▶ [WHAT TO DO]: Every entry, from the first to the last, should be written out exactly.
[[ THE RECORDS, beginning ]]
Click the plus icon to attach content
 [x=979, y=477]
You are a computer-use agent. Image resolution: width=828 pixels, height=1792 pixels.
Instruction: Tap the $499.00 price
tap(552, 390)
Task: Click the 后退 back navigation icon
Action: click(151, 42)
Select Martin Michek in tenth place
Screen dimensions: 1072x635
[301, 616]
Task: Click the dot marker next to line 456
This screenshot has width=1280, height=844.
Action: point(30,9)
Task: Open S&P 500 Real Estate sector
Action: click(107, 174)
[[ THE RECORDS, end ]]
▶ [ANSWER AREA]:
Click the plus icon to attach content
 [x=979, y=477]
You are a computer-use agent. Image resolution: width=828 pixels, height=1792 pixels.
Instruction: Tap the $499.00 price
tap(552, 390)
Task: Click the 后退 back navigation icon
Action: click(151, 42)
Select Martin Michek in tenth place
Screen dimensions: 1072x635
[301, 616]
Task: Click the dot marker next to line 456
This screenshot has width=1280, height=844.
Action: point(30,9)
Task: Open S&P 500 Real Estate sector
Action: click(107, 174)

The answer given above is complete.